After work today, I just couldn't bear the idea of returning back to the flat to amuse myself (or face the mess that has accumulated there, due to my not being there long enough to do anything other than add to it of late), so I went to a cafe up the road. Today was one of those days where I somehow ended up having to use a lot more Korean than I usually do. It felt good, after falling a bit out of practice. My spoken Korean continues to become more active, and my listening is just flat out habitual at this point -- I'm almost always aware of at least the general subject of what's being discussed around me -- but my written Korean is something that remains largely sorely neglected. Abysmal spelling and that. Today involved writing a note to the VP, receiving and responding to a note from a student (C level -- no English), and sending and receiving approximately 20 texts entirely in Korean.

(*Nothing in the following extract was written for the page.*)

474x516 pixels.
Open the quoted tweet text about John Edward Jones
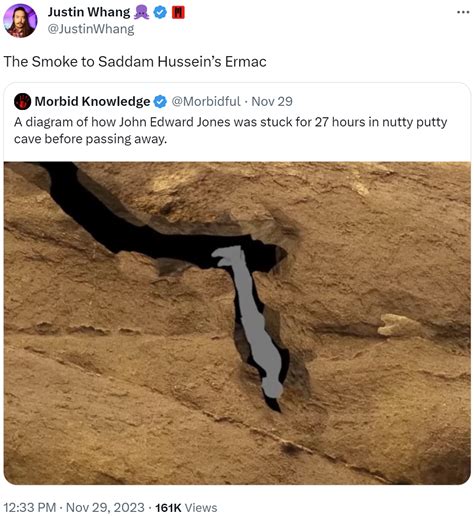(230, 130)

Speaking and listening to Korean doesn't fuck with my head anymore, but I still get spacey and confused when I'm switching back and forth between reading and writing in English and Korean. I've got to find a way to practice more....
After the cafe, I got home and crashed out for a couple of hours, hoping it would give me the energy to stay up and watch the game tonight (which will begin shortly). Our school anniversary is tomorrow, so we have the day off, and all the students are sure to be up watching.
I was woken up by Smalltown phoning repeatedly to set some things straight. Which I had sort of expected he would do after some thought. And was honestly very happy to have him follow through on. After work, he came round and we went to a hof up the road to split 3000cc and catch up.
That kid's great in a crisis, it has to be said. He has a way of asking just the right questions, but not reacting to the answers with any kind of overbearing pity. Just talking about shit like normal, even though you can tell it's out of concern, rather than his own interest. It was nice.
Of course, we're sitting in the window, and I look over and see Mingyoo, Dongyoo and Minwoo peering back in at me from the other side of the glass. I quickly stubbed out my cigarette and went out to talk to them. Teacher what are you doing?
What do you think I'm doing? Where am I? I'm drinking beer.
Smalltown, anticipating the subject at hand, helpfully formed his arms into a giant heart around his head through the glass when they turned to look at him.
Don't listen to him. He's a liar. Joke-uh. Never mind that.
Continued smaller hand heart pantomines, including a little dance.
When I came back in, he sat back in the booth, clearly pleased with himself and his performance.
"Thanks a lot for that."
"You're very welcome. They looked like good boys."
"Not exactly. But good enough, I guess. Some of my favorites, in spite of myself."
"Wish I had a relationship like that with my students sometimes."
"What do you mean?"
"The way they were looking at you. They clearly respect you a lot."
"I worked hard for that, to be honest. Those boys aren't the kind to take to teachers just because. But you kiss their finicky little asses from time to time and..."
Homeplusin' at 2 am afterward. I love post-midnight Homeplus. And I got some stuff to fix up the last plumbing problem I had only jerry-rigged before, which had come loose again. Now it's fixed for good, with only the slightest bit of leakage.
Debating still on whether or not I'll actually stay up and watch the game. I've got it on now (one of the only things my staticy tv is good for). But mostly I don't want to waste the day tomorrow.
Sorry about the bitchy little mood swing posts. The emotions are still a bit raw. But I suppose I won't give up on humanity entirely just yet.